■ **DIRECTIONS**:
Pictures must be dropped from the copy of the entries below; all else is returned exactly.

■ **RECORDS SHOWN**:
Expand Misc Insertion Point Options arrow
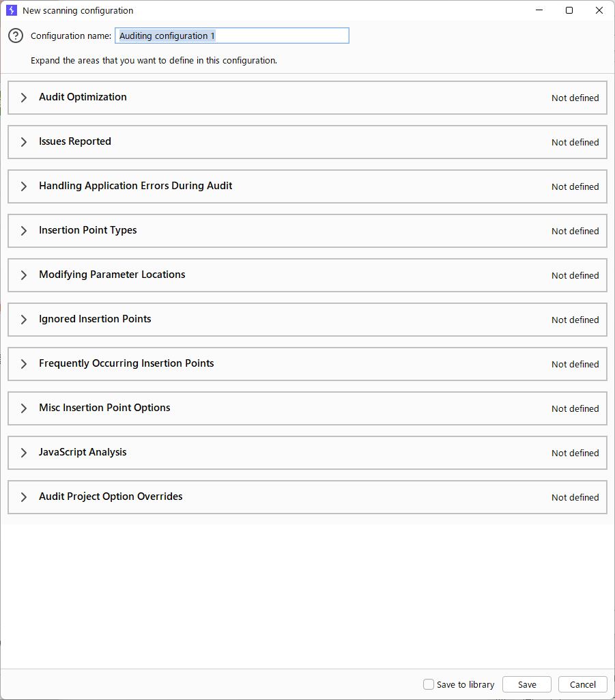Image resolution: width=615 pixels, height=700 pixels. click(24, 408)
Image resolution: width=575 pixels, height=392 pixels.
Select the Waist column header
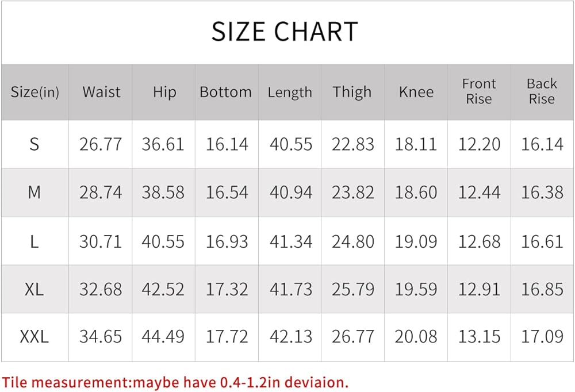(x=101, y=92)
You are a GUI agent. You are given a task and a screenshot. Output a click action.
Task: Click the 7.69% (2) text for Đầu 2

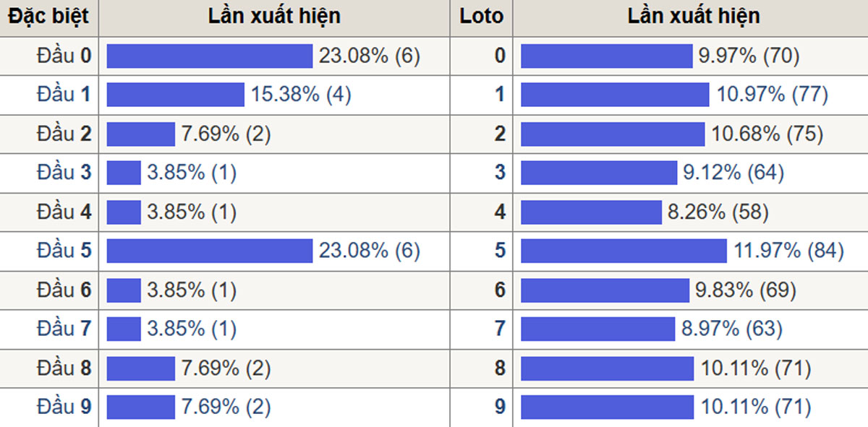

■ **OUTPUT**:
Expand Misc Insertion Point Options arrow
Image resolution: width=615 pixels, height=700 pixels. click(24, 408)
Image resolution: width=575 pixels, height=392 pixels.
Select the Waist column header
(x=101, y=92)
You are a GUI agent. You are given a task and a screenshot. Output a click action.
Task: Click the 7.69% (2) text for Đầu 2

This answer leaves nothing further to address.